Target pointing data »

•••

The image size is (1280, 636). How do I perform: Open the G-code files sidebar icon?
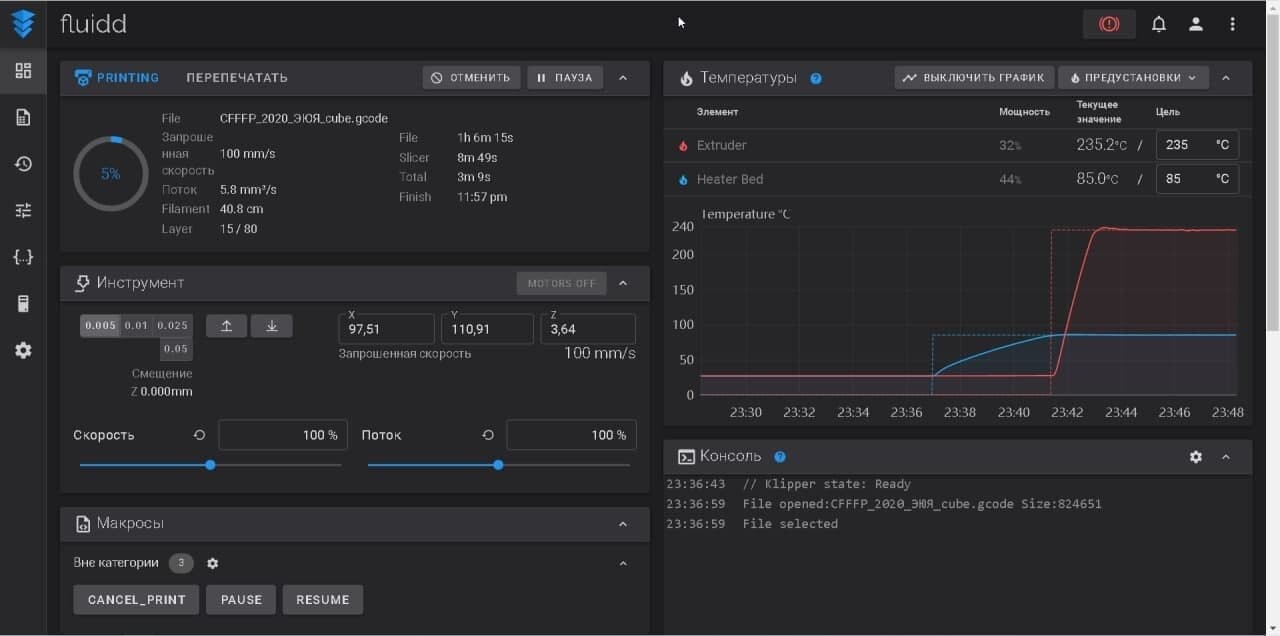23,118

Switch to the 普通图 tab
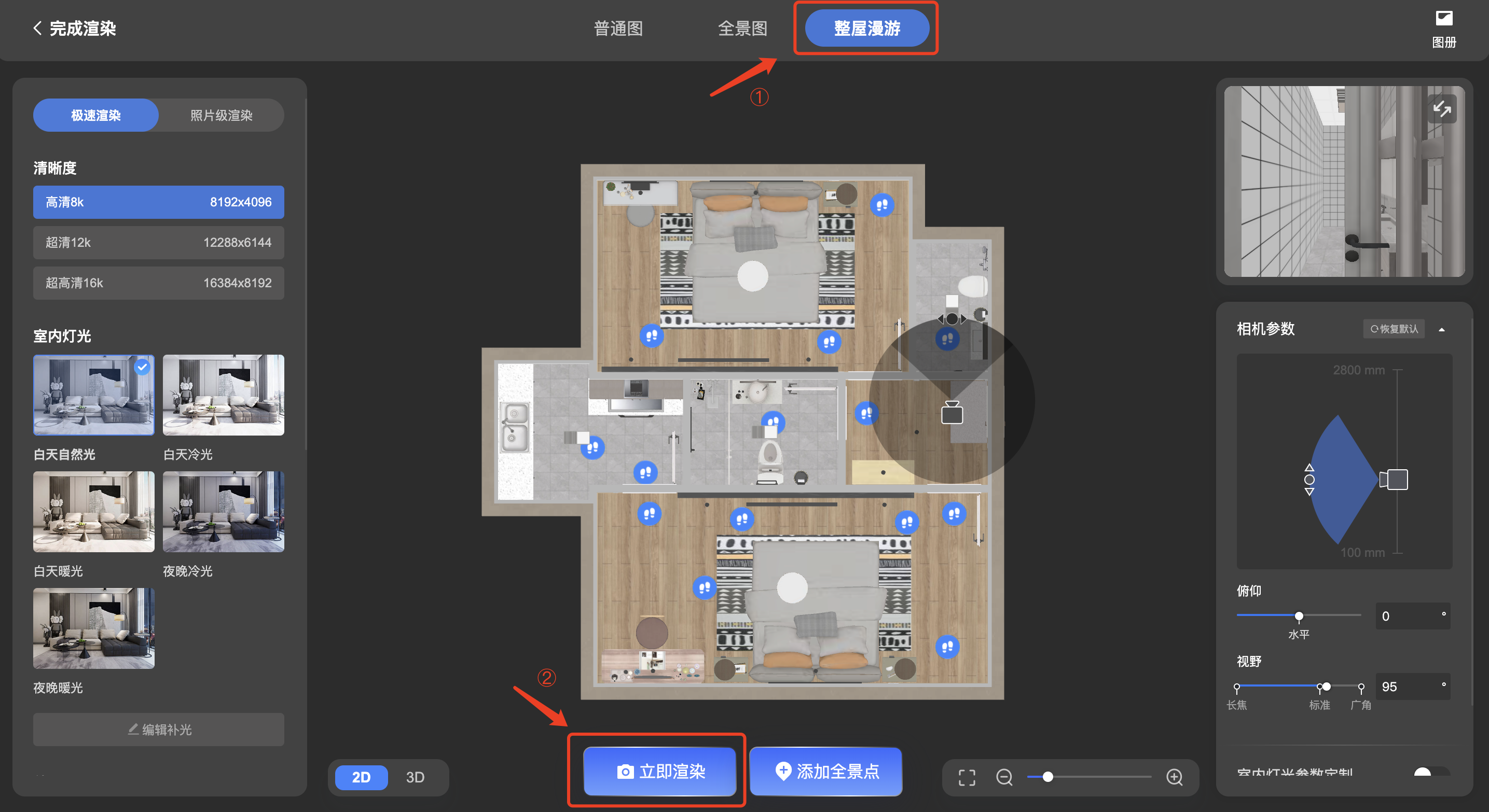tap(618, 29)
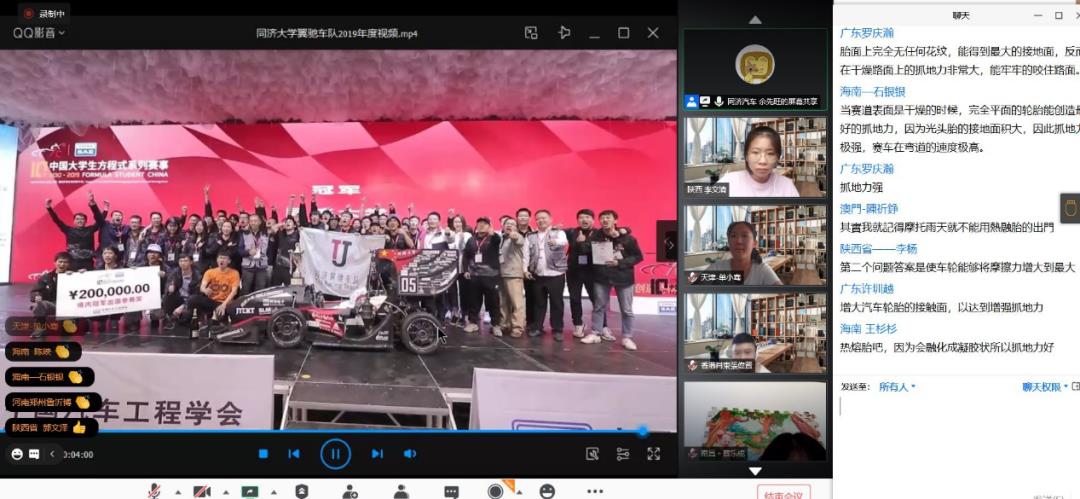This screenshot has height=499, width=1080.
Task: Click the QQ player volume speaker icon
Action: click(x=410, y=454)
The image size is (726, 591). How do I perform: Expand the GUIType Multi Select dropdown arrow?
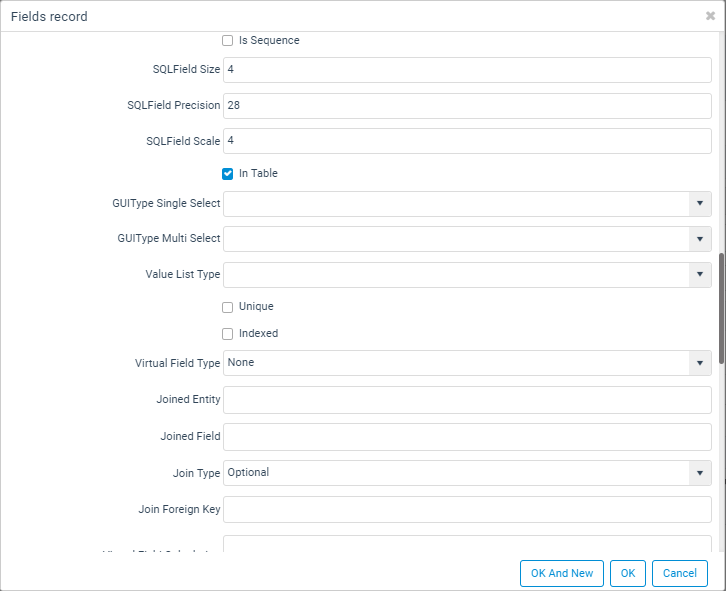700,239
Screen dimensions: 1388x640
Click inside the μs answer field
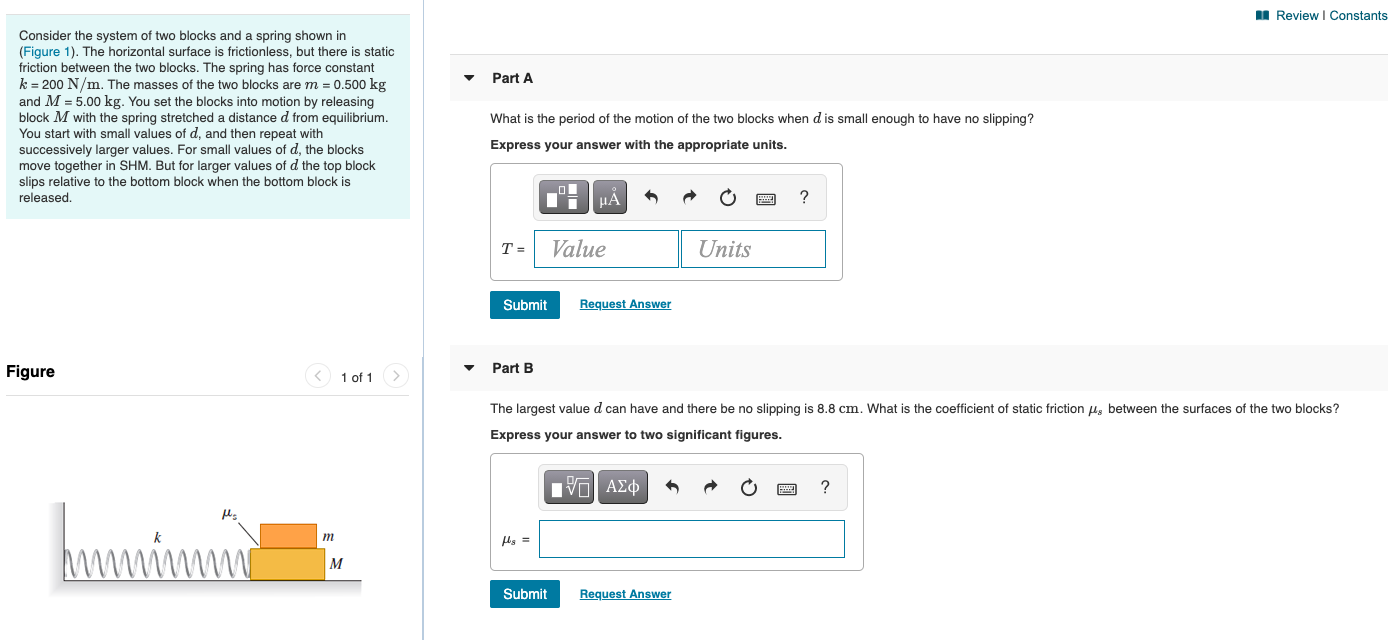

•••

Given problem » Return the lines above exactly as they appear, without the pictures.

Solved problem »
The image size is (1280, 636). How do I perform: Open the G-code files sidebar icon?
23,118

Switch to the 普通图 tab
tap(618, 29)
This screenshot has height=499, width=1080.
Task: Click the QQ player volume speaker icon
Action: click(x=410, y=454)
The image size is (726, 591). How do I perform: Expand the GUIType Multi Select dropdown arrow?
700,239
Screen dimensions: 1388x640
Click inside the μs answer field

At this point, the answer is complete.